Thursday February 27, 2014
7th Week in Ordinary Time
1st Reading: Jas 5:1-6
Gospel: Mk 9:41–50
If anyone gives you a drink of water because you belong to Christ and bear his name, truly, I say to you, he will not go without reward.
If anyone should cause one of these little ones who believe in me to stumble and sin, it would be better for him to be thrown into the sea with a great millstone around his neck.
If your hand makes you fall into sin, cut it off! It is better for you to enter life without a hand than with two hands to go to hell, to the fire that never goes out. And if your foot makes you fall into sin, cut it off! It is better for you to enter life without a foot than with both feet to be thrown into hell. And if your eye makes you fall into sin, tear it out! It is better for you to enter the kingdom of God with one eye than, keeping both eyes, to be thrown into hell where the worms that eat them never die, and the fire never goes out. For everyone will be salted with fire. Salt is a good thing; but if it loses its saltiness, how can you make it salty again? Have salt in yourselves and be at peace with one another.”

» **Dataset extract**

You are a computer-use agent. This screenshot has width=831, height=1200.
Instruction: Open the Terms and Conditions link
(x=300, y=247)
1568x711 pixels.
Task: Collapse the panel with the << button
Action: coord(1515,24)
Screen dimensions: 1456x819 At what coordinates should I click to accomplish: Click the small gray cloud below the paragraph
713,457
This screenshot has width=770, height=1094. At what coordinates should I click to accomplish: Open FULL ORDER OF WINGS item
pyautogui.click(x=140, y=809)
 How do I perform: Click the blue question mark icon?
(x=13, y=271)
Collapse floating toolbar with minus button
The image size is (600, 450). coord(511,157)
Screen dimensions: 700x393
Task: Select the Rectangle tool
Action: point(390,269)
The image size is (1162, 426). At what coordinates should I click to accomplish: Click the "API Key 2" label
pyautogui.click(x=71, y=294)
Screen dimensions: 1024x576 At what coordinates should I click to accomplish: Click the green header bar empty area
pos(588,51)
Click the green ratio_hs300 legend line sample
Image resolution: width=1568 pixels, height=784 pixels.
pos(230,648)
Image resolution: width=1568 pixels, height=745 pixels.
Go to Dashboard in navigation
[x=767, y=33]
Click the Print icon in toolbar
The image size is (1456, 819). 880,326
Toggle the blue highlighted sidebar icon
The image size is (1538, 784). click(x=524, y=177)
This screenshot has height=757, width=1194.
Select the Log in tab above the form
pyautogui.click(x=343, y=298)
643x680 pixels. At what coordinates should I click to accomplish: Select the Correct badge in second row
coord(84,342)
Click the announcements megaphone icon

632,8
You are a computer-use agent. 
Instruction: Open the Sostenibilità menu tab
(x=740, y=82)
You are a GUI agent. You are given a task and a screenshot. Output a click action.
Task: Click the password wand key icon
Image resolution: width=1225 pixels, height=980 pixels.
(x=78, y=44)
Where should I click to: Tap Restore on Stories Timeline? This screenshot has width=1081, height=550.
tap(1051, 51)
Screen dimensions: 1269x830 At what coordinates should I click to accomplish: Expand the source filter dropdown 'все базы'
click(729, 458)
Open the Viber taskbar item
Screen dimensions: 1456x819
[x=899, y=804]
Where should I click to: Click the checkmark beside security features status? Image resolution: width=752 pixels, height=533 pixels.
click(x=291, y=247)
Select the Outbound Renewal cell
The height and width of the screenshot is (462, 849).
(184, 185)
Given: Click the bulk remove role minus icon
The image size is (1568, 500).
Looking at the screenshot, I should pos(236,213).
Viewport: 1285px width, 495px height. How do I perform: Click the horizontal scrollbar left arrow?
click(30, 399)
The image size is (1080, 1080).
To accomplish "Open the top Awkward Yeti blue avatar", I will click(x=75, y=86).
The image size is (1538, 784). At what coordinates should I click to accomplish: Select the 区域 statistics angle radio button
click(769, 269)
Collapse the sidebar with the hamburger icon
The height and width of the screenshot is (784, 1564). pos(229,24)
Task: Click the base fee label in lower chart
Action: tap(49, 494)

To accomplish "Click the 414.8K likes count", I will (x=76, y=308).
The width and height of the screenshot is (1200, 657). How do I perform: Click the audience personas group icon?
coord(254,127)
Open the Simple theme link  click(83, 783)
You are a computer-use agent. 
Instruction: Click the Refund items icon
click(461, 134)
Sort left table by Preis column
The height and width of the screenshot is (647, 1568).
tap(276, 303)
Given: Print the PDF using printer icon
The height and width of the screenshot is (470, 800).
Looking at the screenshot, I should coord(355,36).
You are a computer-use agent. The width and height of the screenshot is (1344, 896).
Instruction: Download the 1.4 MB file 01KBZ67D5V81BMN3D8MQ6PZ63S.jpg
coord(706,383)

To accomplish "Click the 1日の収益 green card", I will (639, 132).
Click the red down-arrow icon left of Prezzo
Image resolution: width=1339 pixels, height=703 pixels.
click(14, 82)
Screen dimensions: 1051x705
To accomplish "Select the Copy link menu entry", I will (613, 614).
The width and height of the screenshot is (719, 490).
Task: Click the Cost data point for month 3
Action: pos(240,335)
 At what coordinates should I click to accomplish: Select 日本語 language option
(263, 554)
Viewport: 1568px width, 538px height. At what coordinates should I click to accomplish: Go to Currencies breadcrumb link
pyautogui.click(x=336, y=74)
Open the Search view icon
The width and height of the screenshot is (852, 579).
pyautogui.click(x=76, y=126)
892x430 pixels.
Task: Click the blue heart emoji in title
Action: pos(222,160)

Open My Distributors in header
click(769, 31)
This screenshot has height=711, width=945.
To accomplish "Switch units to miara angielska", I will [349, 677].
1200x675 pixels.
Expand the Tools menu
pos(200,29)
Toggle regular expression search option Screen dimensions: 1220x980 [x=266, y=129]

» **Your tasks**
1) Reproduce word for word the part of the Gospel reading starting with "Thursday February 27, 2014" and going on through "go without reward.".
2) Extend the Gospel reading past its final sentence.

» **Results of the tasks**
1)
Thursday February 27, 2014
7th Week in Ordinary Time
1st Reading: Jas 5:1-6
Gospel: Mk 9:41–50
If anyone gives you a drink of water because you belong to Christ and bear his name, truly, I say to you, he will not go without reward.

2)
(Daily Gospel in the Assimilated Life Experience)
The harshness of Jesus’ proposals (which fortunately for us are not to be taken literally) emphasizes the degree of the culpability of those who lead others to evil and measures the seriousness that Jesus attaches to sin. St. Augustine wrote: “Cum dilectione hominum et odio vitiorum”, loosely translated as God loves the sinner but hates the sin (Letter 211). This may no longer be true when the sinner dedicates his life to the destruction of others, seeking out his victims “like a roaring lion looking for someone to devour”. In so doing he steps into the shoes of Satan and assumes the person of the devil.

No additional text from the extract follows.